14. Recovery of stolen gold ornaments belonging to deceased Shakuntala and her daughter, cash, bloodstained shirt at the instance of the accused, the weapons used for commission of the offence.--The very important circumstance relied on by the prosecution is recovery of stolen gold ornaments, cash, bloodstained shirt of the accused and weapon used for the commission of offence at the instance of the accused. The evidence of P.W. 33-J. Papaiah, Circle Inspector of Police discloses that during the course of investigation, it revealed to him that the accused was visiting the house of the deceased. He thereafter visited Vamanjur and recorded the statements of P.W. 7-Jayantha G.S. and others and thereafter deputed his staff to trace the accused Praveen Kumar in this case who is none other than the son of deceased Appi Sherigarthy's younger brother. The accused was produced before P.W. 33 on 2-3-1994 at about 10.30 p.m. in Mangalore Rural Police Station; he arrested and interrogated him and recorded his statement, the admissible portion of which is marked at Ex. P. 35. Under Ex. P. 35, the accused has stated before the I.O. that he would produce the gold jewellery, a sickle, one whisky bottle, a screwdriver, a shirt and also the receipts of Finance Companies at Uppinangadi and Mangalore if taken to this place.
15. On the next day morning P.W. 33 secured P.W. 10-Dr. Sathish Mallya, C.W. 25-K. Mohandas Shetty and C.W. 28-B.A. Pinto to the Police Station. Then the accused took the police and panchas to Uppinangadi in the police vehicle, on the way the Inspector took P.W. 12-B. Kama Bhat to act as panch. Initially the accused took them to his house from where he led them near a bamboo bush located in a hillock viz., the areca garden belonging to his father. The accused took out a bundle tied in a handkerchief from the said bush and opened the same and on opening the hurdle they found M.Os. 2 to 17 and 19, the gold ornaments and also M.O. 21, the box in which the gold ornaments were kept, M.Os. 15 to 17, the watches which were kept separately in the bundle. P.W. 33 seized them and prepared a panchanama as in Ex. P. 6 in the presence of P.Ws. 10, 12 and others. Thereafter, the accused led them to his house where he produced M.Os. 42 to 44, currency notes totalling Rs. 2,400/-, black vanity bag, full sleeves shirt of the accused respectively. The Circle Inspector seized them under Ex. P. 7 in the presence of the same panchas. Thereafter, according to the prosecution the accused took the I.O. and the panchas to the shop of P.W. 13-Govinda Bhat situate at Uppinangadi. P.W. 13 identified the accused and produced M.O. 18-gold disco chain. M.O. 45-three chits, M.O. 46-bond paper. They were seized under panchanama Ex. P. 8. The seized articles were subjected to Property Forms 42, 43 and 44 of 1994 and thereafter the sample fingerprints of the accused as per Ex. P. 8 was taken at the police station. The I.O. produced the accused before the Jurisdictional Magistrate and obtained police remand for a period of three days.

**INFORMATION SHOWN:**
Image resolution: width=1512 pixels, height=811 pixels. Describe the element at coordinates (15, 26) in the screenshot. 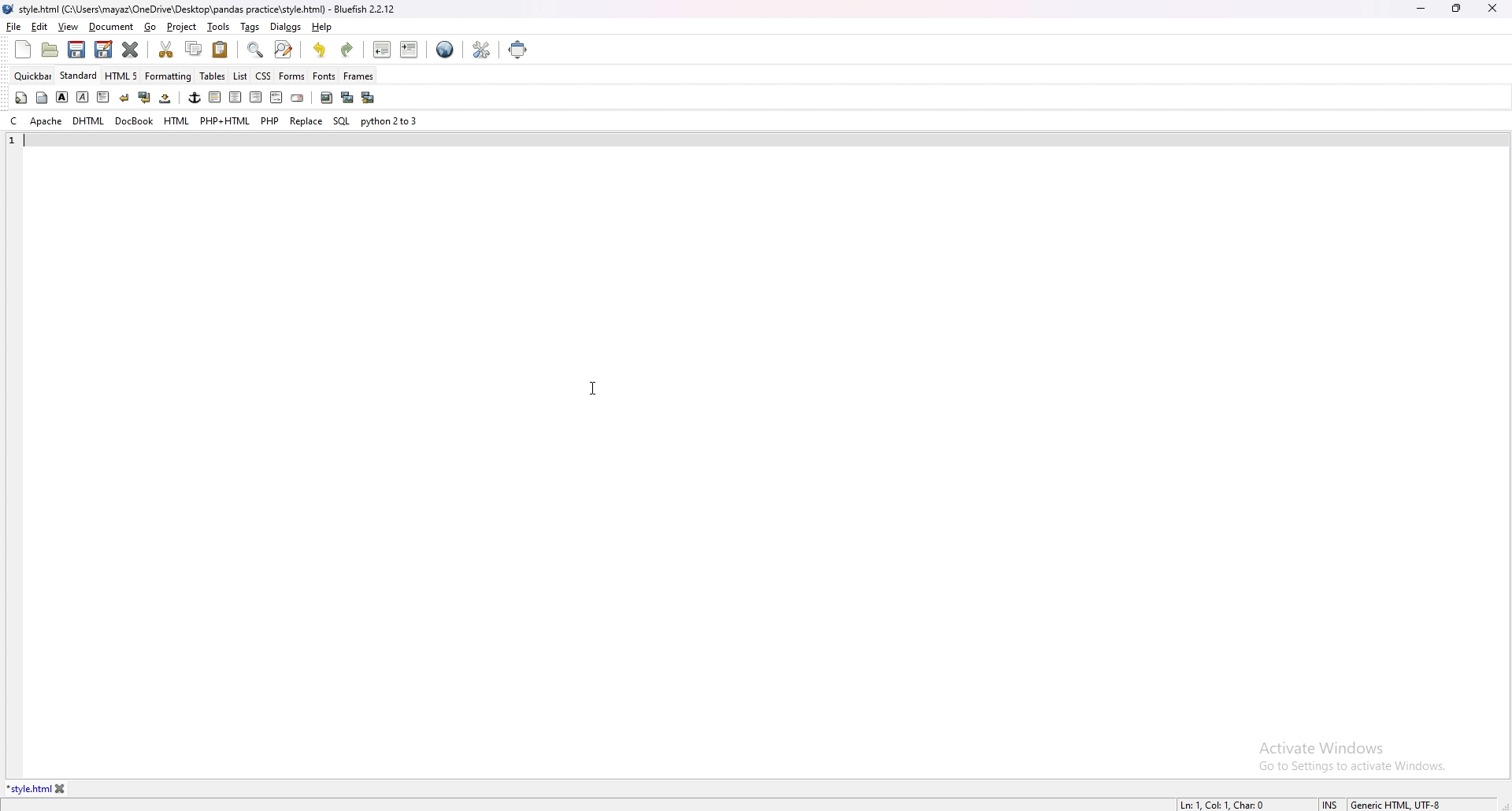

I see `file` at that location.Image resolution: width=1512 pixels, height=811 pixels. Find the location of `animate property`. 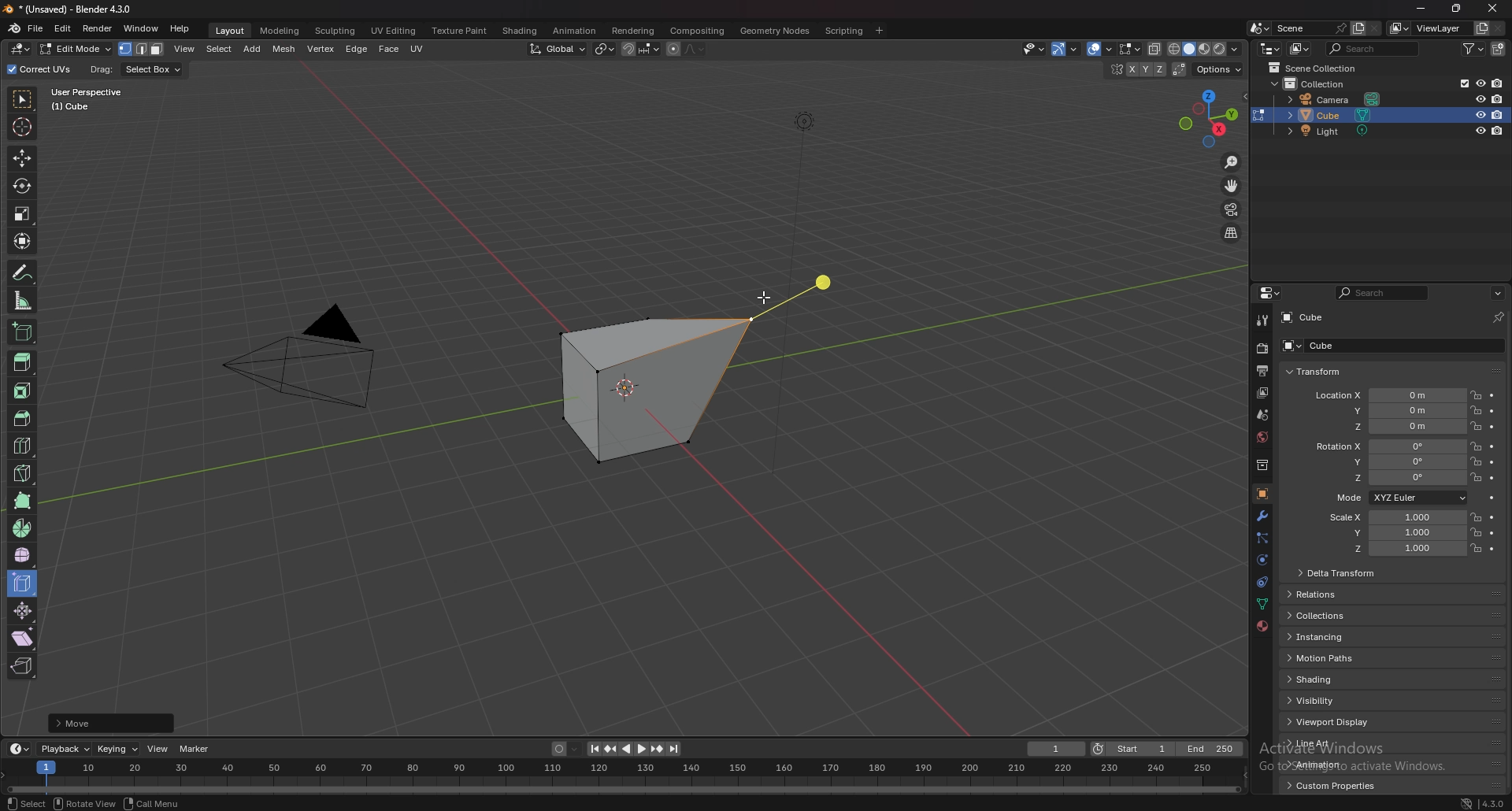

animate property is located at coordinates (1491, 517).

**TASK GOAL:**
Translate this sentence from the passage on the recovery of the stolen gold ornaments into Spanish: "The I.O. produced the accused before the Jurisdictional Magistrate and obtained police remand for a period of three days." The material comes from a separate source and is unrelated to the text.

**CORRECT RESULT:**
El I.O. presentó al acusado ante el magistrado jurisdiccional y obtuvo la detención bajo custodia policial por un período de tres días.